Baseline analysis

Analysis

Vortex has three cycle-accurate simulators: SimX, Vlsim, and Rtlsim. SimX implements a cycle-level simulator for Vortex and is ideal for architecture design-space exploration. Vlsim uses Verilator to simulate the full RTL design and implements the AFU interface and memory simulation in software. Rtlsim simulates the processor RTL without the command processor (AFU) to emulate the SoC environment where the host and accelerator share the same memory interface.

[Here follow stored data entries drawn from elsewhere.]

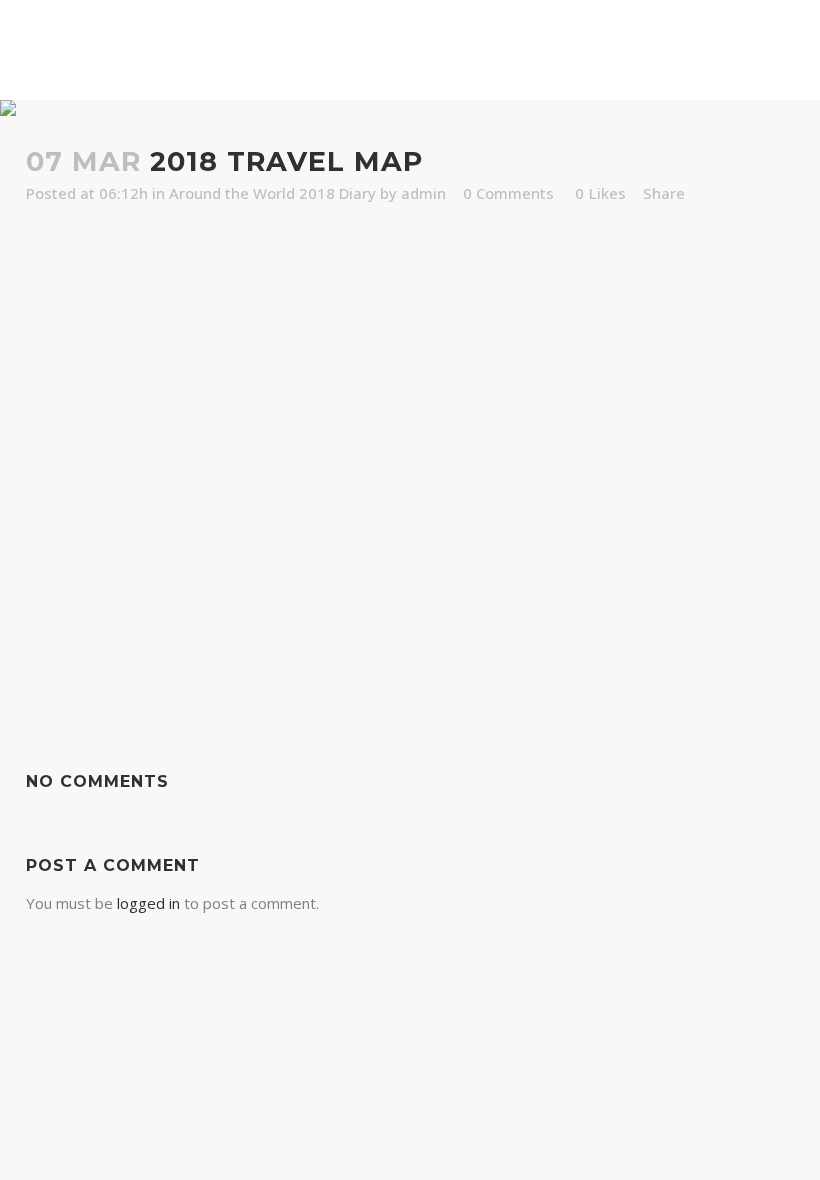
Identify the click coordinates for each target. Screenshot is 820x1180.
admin (423, 193)
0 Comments (508, 193)
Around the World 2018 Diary (272, 193)
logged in (148, 903)
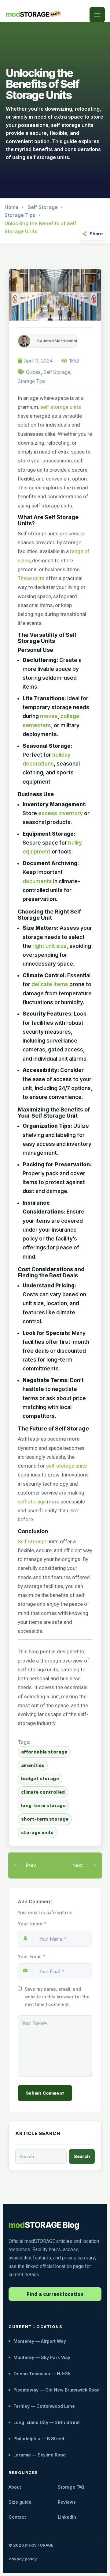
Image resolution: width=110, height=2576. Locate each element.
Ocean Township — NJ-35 (42, 2373)
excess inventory (60, 813)
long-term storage (43, 1805)
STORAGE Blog (44, 2225)
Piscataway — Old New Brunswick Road (56, 2389)
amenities (32, 1765)
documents (37, 881)
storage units (37, 1832)
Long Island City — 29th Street (46, 2422)
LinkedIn (67, 2517)
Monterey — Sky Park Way (41, 2357)
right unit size (49, 946)
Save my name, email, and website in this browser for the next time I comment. (57, 1996)
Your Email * (31, 1956)
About (15, 2487)
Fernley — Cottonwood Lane (44, 2406)
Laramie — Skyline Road (39, 2454)
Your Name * (32, 1924)
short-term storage (44, 1819)
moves (49, 716)
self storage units (60, 407)
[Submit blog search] (82, 2156)
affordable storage (44, 1751)
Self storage (32, 1541)
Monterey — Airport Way (39, 2341)
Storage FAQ (71, 2487)
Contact (17, 2517)
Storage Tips (20, 215)
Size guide (20, 2502)
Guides (33, 372)
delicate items (49, 984)
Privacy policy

I chose the verilator-based Vlsim to analyze the ideal hardware configurations for BFS because it is more accurate than SimX and faster than Rtlsim. We used these results to configure Intel’s Arria 10 FPGA with Vortex and analyze the application-architecture relationship. The BFS analyzed here is a push-based OpenCL implementation from the Rodinia benchmark with an input graph of 64k vertices.

Results for BFS

If the no of threads per warp are set to 2 (minimum):

Optimal hardware configuration (based on cycles): Max cores, Max warps, Min threads

Comments

The minimum threads per warp configuration is benefical because of thread-divergence in BFS. A variable warp size architecture points out this advantage but picks 4 instead of 2 threads per warp citing area advantages. Therefore, some area analysis is required to settle on a resource-aware configuration.